Estamos hoje de volta a Molelos, do concelho beiraltino de Tondela, para celebrar a louça negra com muitos mil anos de história, agora inscrita no Inventário de Património Cultural Imaterial, conforme publicação no Diário da República do dia dois de Abril do presente ano.
Privilégio da autarquia que, em 2024, já havia inscrito no Registo Nacional de Produções Artesanais Tradicionais Certificadas esta indústria artesal – o barro preto – que uma comunidade de sete oleiros mantém viva, nesse tão antigo foco de produção situado no Vale de Besteiros.

Testemunhos se resguardam, dessa louça, num dos núcleos museológicos da cidade de Viseu, uma urna cinerária proveniente de escavações arqueológicas na antiquíssima necrópole de Paranhos, no território de Molelos.

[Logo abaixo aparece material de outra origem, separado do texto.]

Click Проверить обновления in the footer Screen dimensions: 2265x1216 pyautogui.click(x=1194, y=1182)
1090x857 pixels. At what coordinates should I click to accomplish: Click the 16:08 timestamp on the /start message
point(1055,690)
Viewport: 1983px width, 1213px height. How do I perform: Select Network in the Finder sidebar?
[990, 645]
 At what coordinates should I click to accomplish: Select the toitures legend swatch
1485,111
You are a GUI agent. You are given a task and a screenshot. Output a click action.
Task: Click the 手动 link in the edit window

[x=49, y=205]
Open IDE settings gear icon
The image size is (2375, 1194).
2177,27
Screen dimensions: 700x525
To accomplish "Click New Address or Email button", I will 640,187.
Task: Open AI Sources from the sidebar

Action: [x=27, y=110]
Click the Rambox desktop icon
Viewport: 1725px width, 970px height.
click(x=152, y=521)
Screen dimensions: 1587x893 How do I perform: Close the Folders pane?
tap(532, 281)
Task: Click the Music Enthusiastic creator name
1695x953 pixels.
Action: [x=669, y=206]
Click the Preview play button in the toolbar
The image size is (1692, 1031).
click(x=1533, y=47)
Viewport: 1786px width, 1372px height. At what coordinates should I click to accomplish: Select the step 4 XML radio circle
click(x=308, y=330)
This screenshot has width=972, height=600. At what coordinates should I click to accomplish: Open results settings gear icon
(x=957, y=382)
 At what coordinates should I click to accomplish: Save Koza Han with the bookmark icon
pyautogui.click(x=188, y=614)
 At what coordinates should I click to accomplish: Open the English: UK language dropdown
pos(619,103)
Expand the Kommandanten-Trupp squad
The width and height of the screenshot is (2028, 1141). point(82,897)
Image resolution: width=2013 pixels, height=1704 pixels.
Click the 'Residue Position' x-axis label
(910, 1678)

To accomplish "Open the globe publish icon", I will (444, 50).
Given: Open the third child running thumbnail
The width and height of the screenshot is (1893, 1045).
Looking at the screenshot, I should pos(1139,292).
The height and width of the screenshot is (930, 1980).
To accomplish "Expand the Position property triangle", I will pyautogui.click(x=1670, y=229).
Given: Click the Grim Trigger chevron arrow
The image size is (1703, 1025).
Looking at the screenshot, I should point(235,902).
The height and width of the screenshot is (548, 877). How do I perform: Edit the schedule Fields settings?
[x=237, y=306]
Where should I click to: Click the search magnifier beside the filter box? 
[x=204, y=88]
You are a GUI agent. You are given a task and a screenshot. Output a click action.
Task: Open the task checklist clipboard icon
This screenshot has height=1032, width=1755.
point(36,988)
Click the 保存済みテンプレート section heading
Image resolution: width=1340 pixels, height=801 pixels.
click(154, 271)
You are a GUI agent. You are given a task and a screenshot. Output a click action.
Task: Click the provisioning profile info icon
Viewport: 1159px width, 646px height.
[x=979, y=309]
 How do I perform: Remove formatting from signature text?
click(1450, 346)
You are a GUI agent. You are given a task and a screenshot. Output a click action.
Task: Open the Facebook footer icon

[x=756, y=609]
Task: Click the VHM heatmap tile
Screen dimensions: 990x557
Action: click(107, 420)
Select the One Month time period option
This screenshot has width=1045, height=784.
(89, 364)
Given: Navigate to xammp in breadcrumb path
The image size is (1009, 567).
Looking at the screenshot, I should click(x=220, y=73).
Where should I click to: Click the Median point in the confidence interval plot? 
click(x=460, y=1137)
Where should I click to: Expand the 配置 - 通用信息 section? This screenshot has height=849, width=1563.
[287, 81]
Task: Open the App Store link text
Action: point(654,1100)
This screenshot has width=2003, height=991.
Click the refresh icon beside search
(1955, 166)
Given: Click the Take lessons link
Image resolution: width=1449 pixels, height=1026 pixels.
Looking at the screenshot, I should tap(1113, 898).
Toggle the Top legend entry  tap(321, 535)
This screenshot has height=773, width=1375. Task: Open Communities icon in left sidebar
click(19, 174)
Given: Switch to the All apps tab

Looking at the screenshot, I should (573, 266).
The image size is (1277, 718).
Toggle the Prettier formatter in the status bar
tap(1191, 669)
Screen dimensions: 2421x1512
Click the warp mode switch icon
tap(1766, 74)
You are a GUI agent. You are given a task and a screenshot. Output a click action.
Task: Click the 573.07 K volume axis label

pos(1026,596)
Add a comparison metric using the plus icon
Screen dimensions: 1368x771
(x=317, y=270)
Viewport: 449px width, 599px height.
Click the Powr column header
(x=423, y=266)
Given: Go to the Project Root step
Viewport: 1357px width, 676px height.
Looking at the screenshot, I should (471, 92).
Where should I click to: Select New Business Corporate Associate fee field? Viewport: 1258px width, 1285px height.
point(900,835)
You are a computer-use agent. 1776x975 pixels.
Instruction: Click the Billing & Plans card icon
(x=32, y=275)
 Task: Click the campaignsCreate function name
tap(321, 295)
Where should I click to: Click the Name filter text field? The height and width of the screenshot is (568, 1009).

Vivo testemunho da mesma nos traz Manuel Botelho Ribeiro Pereira nos Diálogos Morais e Políticos, que escreve em 1635 e onde se refere à frescura da água servida em pucarinhos de Molelos.
No século XIX, a louça preta de Molelos está presente em exposições nacionais e nunca mais deixou de o estar até hoje, missão que lhe fica agora garantida.

Já é objecto de museu o torno, a roda antiga movida com o pé; já é objecto de museu o tradicional processo de cozedura, a soenga, essa cova arredondada onde a louça acastelada coze ao longo de horas e onde o agasalho de terra e cinza que a cobre ao longo de uma noite dá a cor negra ao barro, uma cor iluminada pelos gases resinosos do lume dos rachões de pinho que ardiam na fogueira.
Já é objecto de museu a ancestral técnica de fazer, o tempo da demora, os pequenos objectos da modelação do barro, o processo de uma ornamentação riscada com desenhos, que esses também lhe desenham a antiguidade; já é objecto de museu o antigo processo de a vender, na olaria, de a transportar, de a vender ou trocar num porta-a-porta por toda a Beira, em tendas de romaria e nas bancas de feira.
Ano a ano se reinventa a antiga maneira de fazer, numa festa que os oleiros organizam pelo Verão.

Mas, agora, a roda já não é movida com os pés, já não cansa, mas através da energia eléctrica ou dessa outra que activa também o lume da fornalha.
Os novos oleiros ainda sabem fazer as bilhas de segredo, com o seu encanto e o seu mistério, as padelas de assar a guloseima da chanfana, as assadeiras de servir manjares de forno, as bilhas que ainda servem para beber, as bilhas de segredo que servem para brincar, as tigelas de servir a sopa, aos milhares, numa Feira da Castanha, como acontece em Sernancelhe, e as canecas de servir o vinho.
Os novos oleiros criam hoje outros modelos, outras formas de arte, cuja finalidade é antes o deleite ou a doce reinvenção de uma memória. E ainda guardam, vivo, com motivos para adornar, esse místico álbum com desenhos do passado.
Os oleiros de Molelos, hoje, sobem eles próprios à cidade, entram nos museus, fazem exposições. Eles, homens ou mulheres, ambos criadores, corrigindo linhas de um percurso já passado.